■ **TASK INPUT**:
[Start of section]
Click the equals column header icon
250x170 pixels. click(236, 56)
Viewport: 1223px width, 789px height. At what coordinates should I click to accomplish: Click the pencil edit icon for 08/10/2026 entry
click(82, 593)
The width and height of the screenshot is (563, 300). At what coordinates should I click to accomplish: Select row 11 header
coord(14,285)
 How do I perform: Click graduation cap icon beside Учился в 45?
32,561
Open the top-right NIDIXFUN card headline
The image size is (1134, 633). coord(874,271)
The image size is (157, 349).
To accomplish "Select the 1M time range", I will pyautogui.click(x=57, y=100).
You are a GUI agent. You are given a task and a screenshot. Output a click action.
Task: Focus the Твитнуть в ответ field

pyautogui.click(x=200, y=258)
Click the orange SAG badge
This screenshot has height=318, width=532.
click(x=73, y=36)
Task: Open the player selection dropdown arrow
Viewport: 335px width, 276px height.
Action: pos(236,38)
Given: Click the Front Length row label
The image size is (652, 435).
[End of section]
[Start of section]
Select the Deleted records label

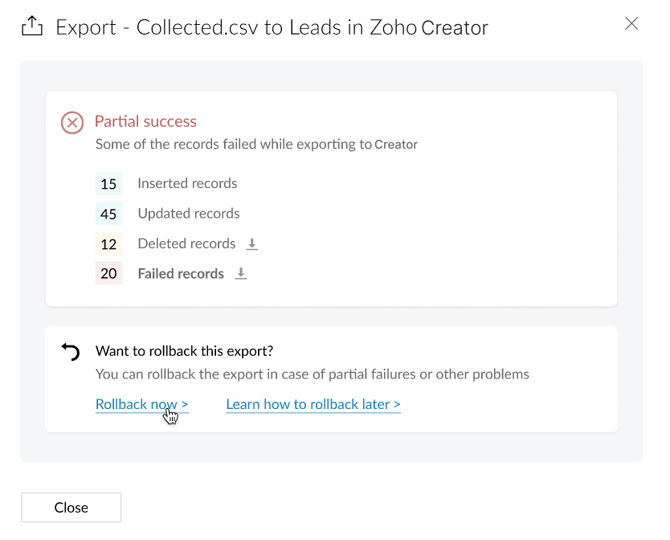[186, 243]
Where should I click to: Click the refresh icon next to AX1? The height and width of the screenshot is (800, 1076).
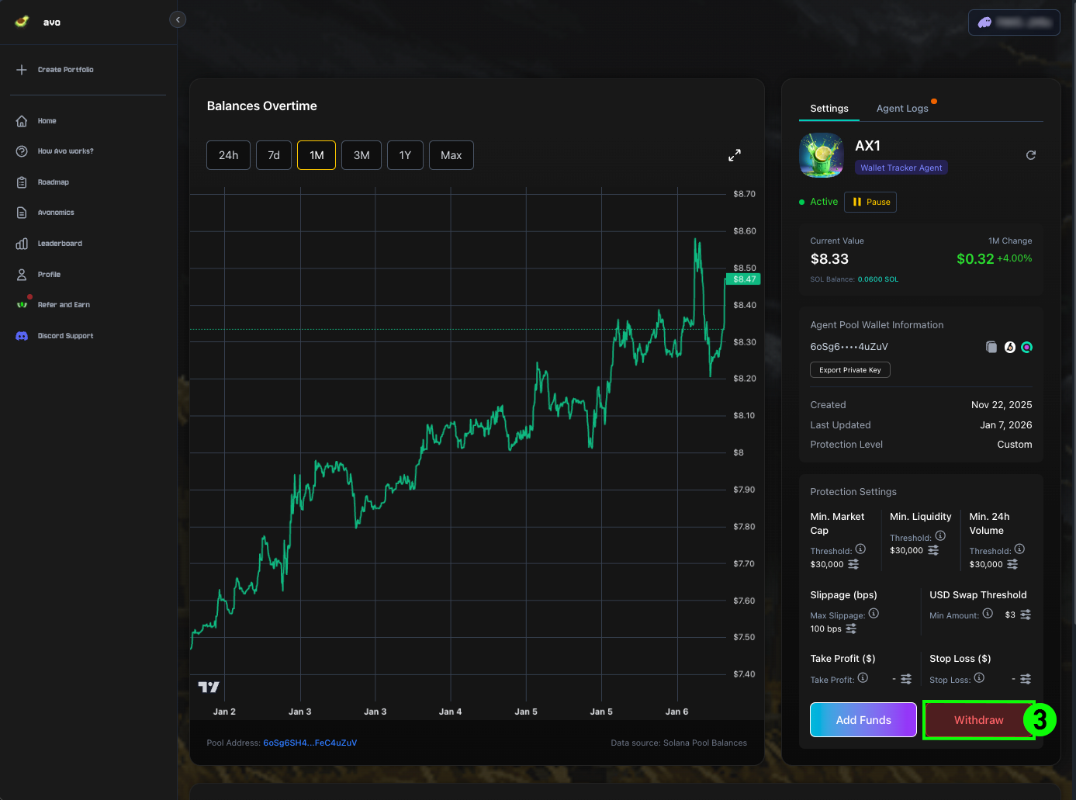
[End of section]
Output exactly one stretch of the listing: from the line containing "Given: Click the Front Length row label" through the line containing "The image size is (652, 435).", both end lines included.

■ **SOLUTION FOR THIS EXERCISE**:
Given: Click the Front Length row label
The image size is (652, 435).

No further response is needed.